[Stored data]

== == ==

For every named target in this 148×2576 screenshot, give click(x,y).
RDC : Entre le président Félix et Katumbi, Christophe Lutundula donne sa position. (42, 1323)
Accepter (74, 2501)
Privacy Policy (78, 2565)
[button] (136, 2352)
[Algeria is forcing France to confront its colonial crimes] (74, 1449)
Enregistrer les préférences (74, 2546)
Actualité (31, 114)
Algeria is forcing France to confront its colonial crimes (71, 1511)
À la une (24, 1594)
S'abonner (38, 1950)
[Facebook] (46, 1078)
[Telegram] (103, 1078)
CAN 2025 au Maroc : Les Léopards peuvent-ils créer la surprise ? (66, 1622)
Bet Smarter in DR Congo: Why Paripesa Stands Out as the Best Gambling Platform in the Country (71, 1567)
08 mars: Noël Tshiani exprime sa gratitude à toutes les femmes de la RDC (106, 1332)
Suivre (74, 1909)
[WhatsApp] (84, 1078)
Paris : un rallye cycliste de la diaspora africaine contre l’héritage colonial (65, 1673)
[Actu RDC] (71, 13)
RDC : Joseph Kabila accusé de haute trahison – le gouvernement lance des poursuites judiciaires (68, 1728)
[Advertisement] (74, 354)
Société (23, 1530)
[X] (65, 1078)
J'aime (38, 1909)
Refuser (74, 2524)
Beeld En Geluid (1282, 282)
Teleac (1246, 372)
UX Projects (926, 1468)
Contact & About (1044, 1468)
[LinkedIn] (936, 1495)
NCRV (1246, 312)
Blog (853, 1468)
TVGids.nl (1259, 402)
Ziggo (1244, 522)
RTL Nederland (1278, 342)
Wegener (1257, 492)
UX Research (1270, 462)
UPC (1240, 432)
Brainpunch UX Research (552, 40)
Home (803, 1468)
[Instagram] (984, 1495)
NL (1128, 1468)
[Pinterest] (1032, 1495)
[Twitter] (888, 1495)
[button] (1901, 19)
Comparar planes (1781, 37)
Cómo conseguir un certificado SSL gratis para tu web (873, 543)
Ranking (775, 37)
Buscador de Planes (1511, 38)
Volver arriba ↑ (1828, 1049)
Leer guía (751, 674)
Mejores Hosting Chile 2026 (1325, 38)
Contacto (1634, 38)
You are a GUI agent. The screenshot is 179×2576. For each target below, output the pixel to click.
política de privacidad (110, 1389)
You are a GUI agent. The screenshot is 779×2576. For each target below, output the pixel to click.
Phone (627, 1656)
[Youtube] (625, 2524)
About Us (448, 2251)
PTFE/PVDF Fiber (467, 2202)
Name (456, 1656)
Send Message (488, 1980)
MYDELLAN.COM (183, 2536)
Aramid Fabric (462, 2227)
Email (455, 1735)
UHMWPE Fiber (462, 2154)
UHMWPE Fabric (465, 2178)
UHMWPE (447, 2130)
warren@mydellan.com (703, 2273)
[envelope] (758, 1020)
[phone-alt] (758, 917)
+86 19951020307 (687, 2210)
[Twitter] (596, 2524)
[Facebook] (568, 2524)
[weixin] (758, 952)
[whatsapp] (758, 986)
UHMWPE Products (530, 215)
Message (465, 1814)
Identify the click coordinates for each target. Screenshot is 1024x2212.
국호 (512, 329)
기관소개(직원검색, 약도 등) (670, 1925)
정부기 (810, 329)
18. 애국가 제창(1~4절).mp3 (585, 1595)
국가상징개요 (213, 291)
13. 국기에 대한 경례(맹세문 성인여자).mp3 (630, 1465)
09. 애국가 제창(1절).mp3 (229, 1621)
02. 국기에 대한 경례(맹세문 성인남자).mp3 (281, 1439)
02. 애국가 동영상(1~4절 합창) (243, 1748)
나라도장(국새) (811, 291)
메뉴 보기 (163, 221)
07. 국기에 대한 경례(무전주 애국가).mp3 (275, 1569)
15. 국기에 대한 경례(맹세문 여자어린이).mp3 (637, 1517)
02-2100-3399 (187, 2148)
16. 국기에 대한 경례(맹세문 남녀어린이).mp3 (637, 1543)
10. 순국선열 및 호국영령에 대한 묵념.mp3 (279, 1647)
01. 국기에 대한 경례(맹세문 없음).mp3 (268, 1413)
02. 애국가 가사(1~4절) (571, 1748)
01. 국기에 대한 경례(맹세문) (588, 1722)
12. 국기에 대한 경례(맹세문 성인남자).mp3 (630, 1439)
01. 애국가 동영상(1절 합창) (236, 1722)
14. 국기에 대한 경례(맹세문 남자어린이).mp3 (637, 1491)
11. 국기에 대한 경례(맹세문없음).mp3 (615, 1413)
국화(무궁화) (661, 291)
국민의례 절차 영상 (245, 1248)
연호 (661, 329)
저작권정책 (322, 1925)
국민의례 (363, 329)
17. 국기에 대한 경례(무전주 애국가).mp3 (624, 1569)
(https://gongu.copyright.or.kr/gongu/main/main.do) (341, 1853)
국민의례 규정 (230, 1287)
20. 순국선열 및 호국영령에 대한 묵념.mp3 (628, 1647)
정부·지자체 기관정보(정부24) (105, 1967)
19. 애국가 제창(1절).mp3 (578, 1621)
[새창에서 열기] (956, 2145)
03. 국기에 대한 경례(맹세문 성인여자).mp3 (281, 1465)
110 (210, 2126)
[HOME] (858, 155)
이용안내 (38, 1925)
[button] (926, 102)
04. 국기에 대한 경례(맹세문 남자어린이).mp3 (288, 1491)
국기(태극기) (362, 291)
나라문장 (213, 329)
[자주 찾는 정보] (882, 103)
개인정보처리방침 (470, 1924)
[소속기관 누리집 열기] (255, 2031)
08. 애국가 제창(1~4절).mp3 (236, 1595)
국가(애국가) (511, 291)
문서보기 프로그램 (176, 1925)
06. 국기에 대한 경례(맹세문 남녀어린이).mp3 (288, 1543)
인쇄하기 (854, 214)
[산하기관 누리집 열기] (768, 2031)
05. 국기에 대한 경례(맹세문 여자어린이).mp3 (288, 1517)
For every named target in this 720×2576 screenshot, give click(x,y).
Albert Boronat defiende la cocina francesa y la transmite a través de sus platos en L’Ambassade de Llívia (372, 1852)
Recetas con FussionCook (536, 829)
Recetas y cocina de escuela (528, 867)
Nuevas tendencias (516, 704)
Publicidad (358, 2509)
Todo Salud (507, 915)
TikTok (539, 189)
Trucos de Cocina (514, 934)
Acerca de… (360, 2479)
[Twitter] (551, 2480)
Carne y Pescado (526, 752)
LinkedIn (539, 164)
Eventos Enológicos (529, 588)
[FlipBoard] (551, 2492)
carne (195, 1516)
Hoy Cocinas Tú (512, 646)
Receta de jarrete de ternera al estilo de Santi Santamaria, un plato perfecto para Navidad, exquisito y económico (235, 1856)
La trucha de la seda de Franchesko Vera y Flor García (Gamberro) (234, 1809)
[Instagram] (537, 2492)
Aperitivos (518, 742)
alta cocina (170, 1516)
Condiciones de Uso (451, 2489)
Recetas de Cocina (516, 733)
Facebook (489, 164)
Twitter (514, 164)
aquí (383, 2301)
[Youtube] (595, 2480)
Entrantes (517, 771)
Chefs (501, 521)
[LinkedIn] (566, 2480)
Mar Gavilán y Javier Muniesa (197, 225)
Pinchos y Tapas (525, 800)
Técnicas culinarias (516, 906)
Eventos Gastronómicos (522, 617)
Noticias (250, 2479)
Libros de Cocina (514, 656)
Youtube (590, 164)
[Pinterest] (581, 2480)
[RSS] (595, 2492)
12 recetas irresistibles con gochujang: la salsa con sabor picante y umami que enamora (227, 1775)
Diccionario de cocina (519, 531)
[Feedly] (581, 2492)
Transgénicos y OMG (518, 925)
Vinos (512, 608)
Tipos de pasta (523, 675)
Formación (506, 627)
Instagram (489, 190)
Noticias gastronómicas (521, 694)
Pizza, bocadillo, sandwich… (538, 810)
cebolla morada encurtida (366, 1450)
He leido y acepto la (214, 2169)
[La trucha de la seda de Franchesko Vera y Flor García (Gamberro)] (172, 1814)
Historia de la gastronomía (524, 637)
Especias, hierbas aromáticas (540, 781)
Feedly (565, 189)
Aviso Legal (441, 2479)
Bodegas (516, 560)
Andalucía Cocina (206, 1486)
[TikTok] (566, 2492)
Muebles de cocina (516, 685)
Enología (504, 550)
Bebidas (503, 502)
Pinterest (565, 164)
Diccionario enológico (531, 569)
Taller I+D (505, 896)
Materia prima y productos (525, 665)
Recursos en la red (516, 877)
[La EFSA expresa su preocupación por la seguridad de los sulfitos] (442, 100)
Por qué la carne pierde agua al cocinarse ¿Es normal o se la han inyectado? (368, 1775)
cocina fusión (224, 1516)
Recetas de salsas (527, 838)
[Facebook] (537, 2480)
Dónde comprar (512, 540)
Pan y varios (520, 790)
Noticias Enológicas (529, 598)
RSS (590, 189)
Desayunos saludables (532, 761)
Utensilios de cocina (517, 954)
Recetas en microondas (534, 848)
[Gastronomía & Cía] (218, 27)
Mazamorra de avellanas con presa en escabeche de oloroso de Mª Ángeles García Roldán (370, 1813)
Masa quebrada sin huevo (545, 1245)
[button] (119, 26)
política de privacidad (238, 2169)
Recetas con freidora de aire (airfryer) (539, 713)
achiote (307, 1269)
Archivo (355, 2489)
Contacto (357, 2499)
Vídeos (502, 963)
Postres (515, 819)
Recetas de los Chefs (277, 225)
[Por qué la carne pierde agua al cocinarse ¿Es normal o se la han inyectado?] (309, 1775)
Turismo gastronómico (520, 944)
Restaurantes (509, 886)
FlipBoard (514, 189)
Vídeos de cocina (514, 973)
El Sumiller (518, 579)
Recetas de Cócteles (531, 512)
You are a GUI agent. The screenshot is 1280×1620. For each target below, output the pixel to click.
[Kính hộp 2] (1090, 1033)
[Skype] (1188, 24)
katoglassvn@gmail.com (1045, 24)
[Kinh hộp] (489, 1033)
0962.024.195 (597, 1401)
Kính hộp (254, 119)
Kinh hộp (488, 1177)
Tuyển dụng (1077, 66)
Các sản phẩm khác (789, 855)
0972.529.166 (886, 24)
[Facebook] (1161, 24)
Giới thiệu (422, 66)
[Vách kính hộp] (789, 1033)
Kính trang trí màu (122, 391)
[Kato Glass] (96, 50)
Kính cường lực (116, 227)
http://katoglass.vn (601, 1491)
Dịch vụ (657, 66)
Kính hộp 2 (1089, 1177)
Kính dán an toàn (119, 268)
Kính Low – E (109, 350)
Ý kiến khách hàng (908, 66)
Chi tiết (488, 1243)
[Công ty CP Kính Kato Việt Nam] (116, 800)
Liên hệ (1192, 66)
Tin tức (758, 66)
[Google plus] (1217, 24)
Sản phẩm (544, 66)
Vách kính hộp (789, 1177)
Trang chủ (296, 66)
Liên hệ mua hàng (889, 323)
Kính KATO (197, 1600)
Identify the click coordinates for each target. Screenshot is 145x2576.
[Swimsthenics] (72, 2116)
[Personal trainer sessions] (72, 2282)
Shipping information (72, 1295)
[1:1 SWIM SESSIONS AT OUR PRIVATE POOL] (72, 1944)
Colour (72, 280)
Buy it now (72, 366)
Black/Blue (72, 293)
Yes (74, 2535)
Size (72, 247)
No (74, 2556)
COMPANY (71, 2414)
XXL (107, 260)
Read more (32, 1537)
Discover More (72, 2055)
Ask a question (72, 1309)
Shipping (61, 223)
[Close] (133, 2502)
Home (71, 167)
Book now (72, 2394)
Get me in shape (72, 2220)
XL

== == ==

• [REQUIRED WORK]: Copy exactly the lines above, from the one containing "Buy it now (72, 366)" through the very last line.

• [WRITTEN ANSWER]:
Buy it now (72, 366)
Black/Blue (72, 293)
Yes (74, 2535)
Size (72, 247)
No (74, 2556)
COMPANY (71, 2414)
XXL (107, 260)
Read more (32, 1537)
Discover More (72, 2055)
Ask a question (72, 1309)
Shipping (61, 223)
[Close] (133, 2502)
Home (71, 167)
Book now (72, 2394)
Get me in shape (72, 2220)
XL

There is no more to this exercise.